▶ [課題文]
孫子の兵法を営業活動に当てはめた文章の続きを、最後の文の後から書いてください。

▶ [本文]
——
明主・賢将の、動きて人に勝ち、成功の衆に出づる所以の者は、先知なり。
先知なる者は、鬼神に取る可からず。事に象る可からず。度に験す可からず。
必ず人に取りて敵の情を知る者なり。
聡明な君主や智謀に優れた将軍が、軍事行動を起こして敵に勝ち、抜群の成功を収める要因は、予め敵情を察知するところにこそある。事前に情報を知ることは、鬼神から聞き出して実現できるものではなく、神仏の事象になぞらえて知ることができるものでもなく、天道の理法と突き合わせることでつかむわけでもない。そうした神秘的な方法によってではなく、必ず人間の知性の働きによってのみ獲得できるのである。
先に知る。先に考える。先に用意する。
日頃の地道な活動の積み重ねによって顧客を知ることが機先を制する方法である。
日々蓄積した顧客の声や商談の内容を元に顧客を知り、それによって事前に策を練る。日報を計画書として活用し運用することで、上司の智恵を事前に引き出し、最善の準備を怠らない姿勢こそが成果を生むのであって、行き当たりバッタリの神頼みでは、確実な成果は期待できない。事前に予測した取れるべき注文なり契約が取れることにこそ価値があるのであって、取れないと思っていたものが取れたり、取れるだろうと思っていたものが取れなかったりすることは、それがトータルでは結果オーライの目標達成を実現していたとしても、決して油断し、その結果に甘んじてはならないものである。
夫れ、未だ戦わずして廟算するに、勝つ者は算を得ること多きなり。
未だ戦わずして廟算するに勝たざる者は算を得ること少なきなり。
算多きは勝ち、算少なきは勝たず。況んや算なきに於いてをや。
そもそもまだ開戦していないうちから、廟堂で策を練って勝利を得るのは、机上の思索や勝算が相手よりも多いからである。まだ戦闘が始まっていない時に、廟堂で作戦を立案して、勝ちを確信できないのは、勝算が少ないからである。勝算が相手よりも多い側は、実戦でも勝利するし、勝算が相手よりも少ない側は、実戦でも敗北する。ましてや勝算が一つもないというに至っては、何をかいわんやである。
机上(デスクトップ)で勝ちがイメージできないのに、実戦(営業現場)で思うように事が進むはずがない。
訪問してみなければ分からない、やってみなければ分からない、と事前の計画や仮説構築を疎かにする営業部隊は、偶然にうまく行くことはあっても、継続的、安定的に成果を得ることはできない。またこのような行き当たりばったりの営業活動は、営業担当者を育てることができず、成り行き営業マンを作り出してしまうものである。
事前の検討や思索を現実の現場に落とし込むSFA・CRMによって、廟算の精度を上げ、勝算を大きくして、現場の営業担当者に自信を与えなければならない。自信は「自信を持って行け」と言って持てるものではなく、自らを信ずるに足る準備をすることによってのみ持てるものである。
古の所謂善く戦う者は、勝ち易きに勝つ者なり。
——
▶ [記録データ]

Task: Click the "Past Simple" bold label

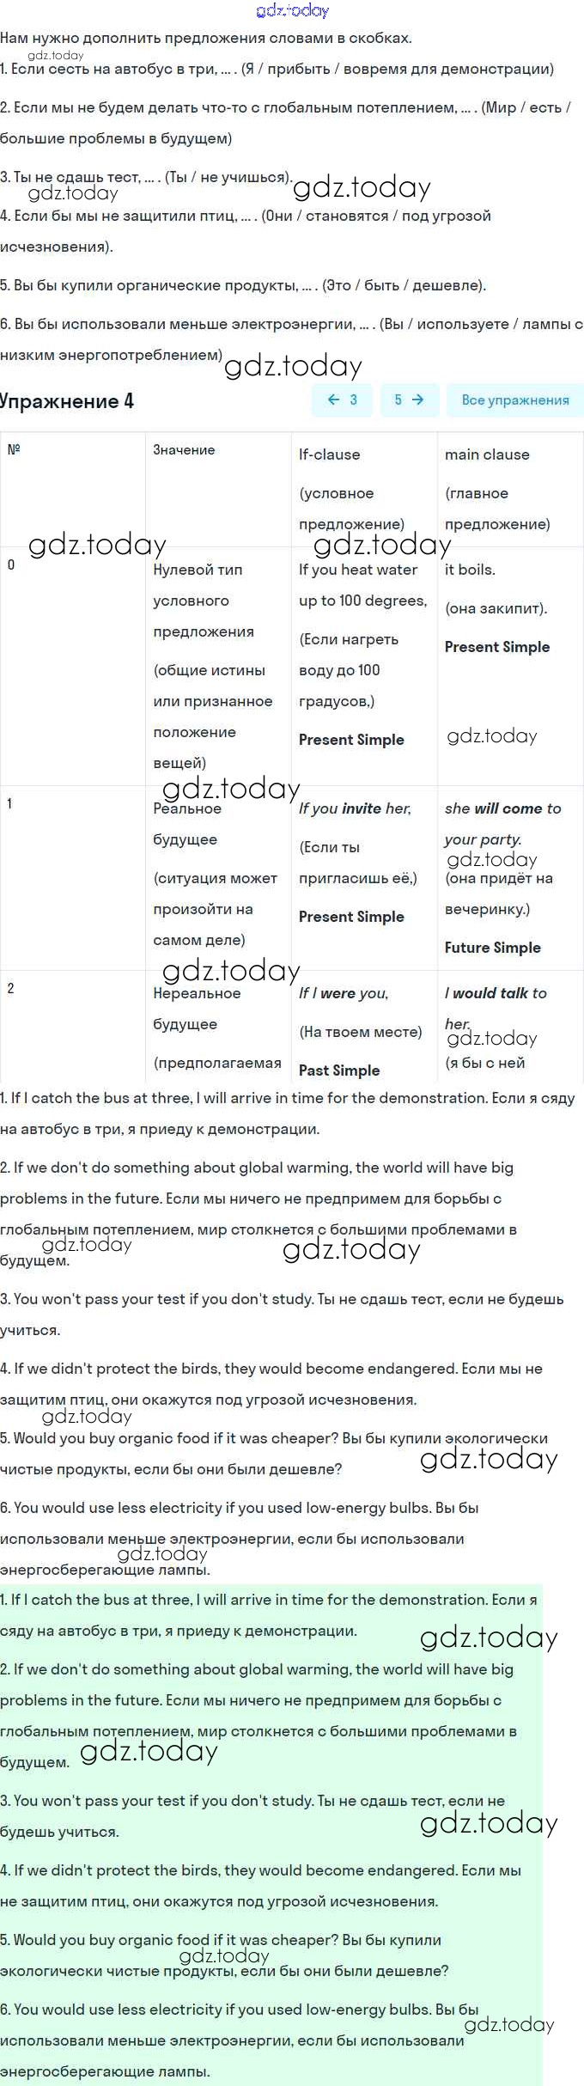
——
▶ [解答]
故に善く戦う者の戦つや、智名無く、勇功無し。
兵法家が考える優れた者とは、容易に勝てる態勢の敵に勝つ者である。それ故、優れた者が戦う時には、世間を驚かせるような奇抜な勝利もなく、智将だとの名声もなく、勇敢な武功もない。
事前に「お役に立てる」確信を持った顧客を訪問すべきであり、得意分野に絞って営業活動を展開すべきである。難しい顧客や無理な新規開拓で大手柄を立てようと思ってはならない。
どんな顧客でも良いから、買ってもらおうとするような無理をする営業は、時に「大手柄」を生んだり、その涙ぐましい努力は賞賛されることがあるかもしれないが、多くの場合、お客様に喜ばれることも少なく、大きな成果も得ることができない。
それよりも事前に顧客のニーズをつかみ、事前の調査や仮説検討、上司?部下の事前検討を行って、お役に立てる確信を持てた先(見込客)に訪問することに時間をかけた方がよい。その結果は、「取れるべくして取れた」受注であり「受注して当然」の注文であるかもしれないが、こうした「小事」と「当り前」の積み重ね(積小為大)こそが成功に導くリーダーが目指すあるべき姿である。
先に戦地に処りて、敵を待つ者は佚し、後れて戦地に処りて戦いに趨く者は労す。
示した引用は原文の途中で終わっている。